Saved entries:
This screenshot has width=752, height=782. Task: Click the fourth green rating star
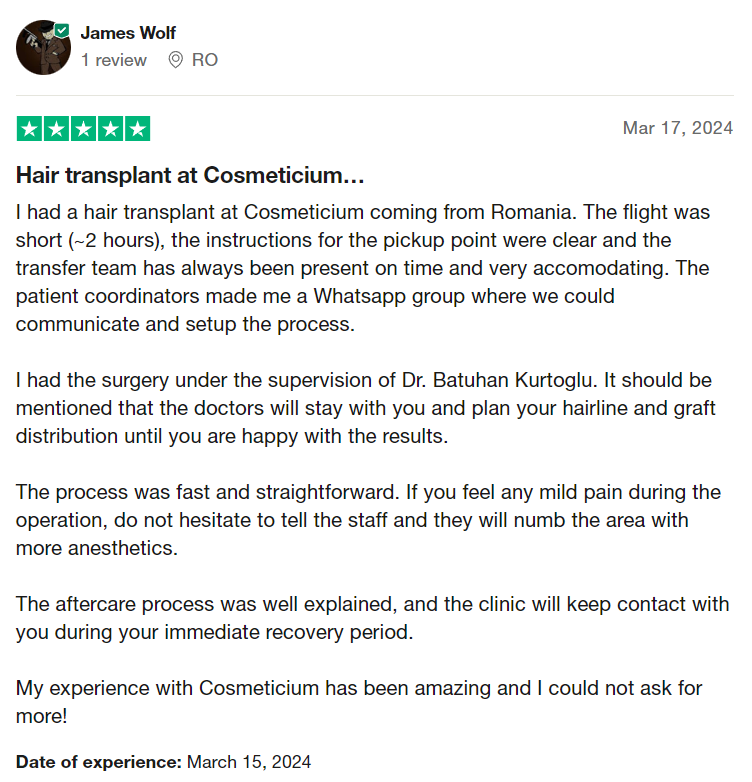pos(110,129)
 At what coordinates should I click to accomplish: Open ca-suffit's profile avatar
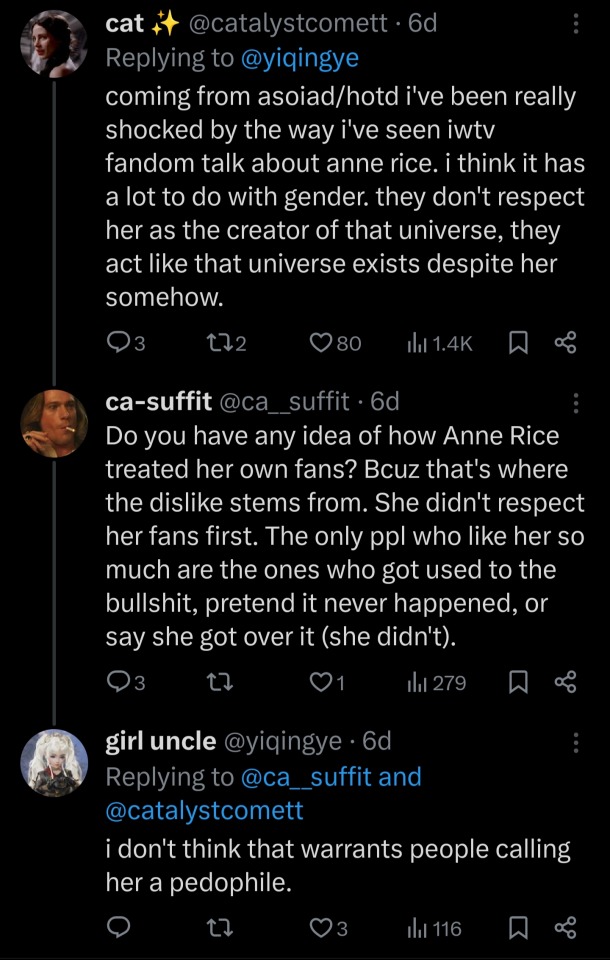[54, 422]
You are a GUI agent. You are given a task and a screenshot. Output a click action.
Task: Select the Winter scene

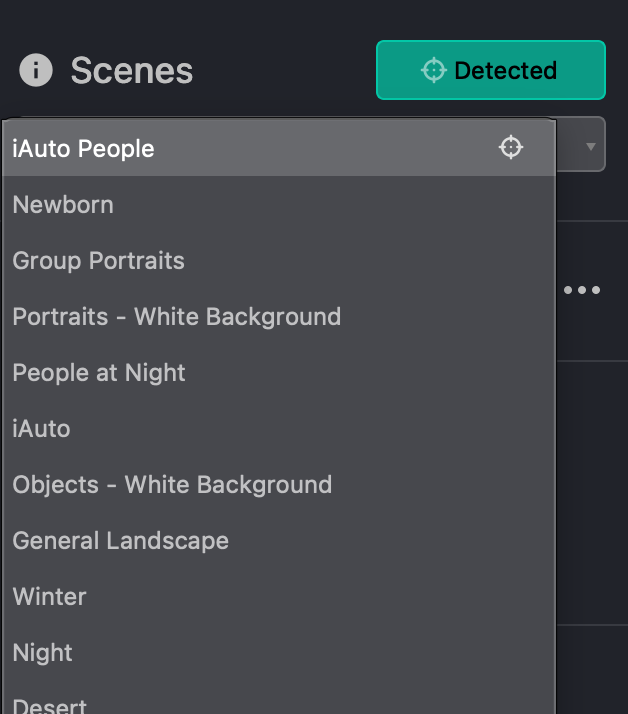click(x=50, y=597)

- EXERCISE PROMPT -
Transcribe the records in full and exactly. Pictures stay out.

- SOLUTION FOR THIS TASK -
This screenshot has width=752, height=782. Task: Click the fourth green rating star
pos(110,129)
 At what coordinates should I click to accomplish: Open ca-suffit's profile avatar
[54, 422]
You are a GUI agent. You are given a task and a screenshot. Output a click action.
Task: Select the Winter scene

click(x=50, y=597)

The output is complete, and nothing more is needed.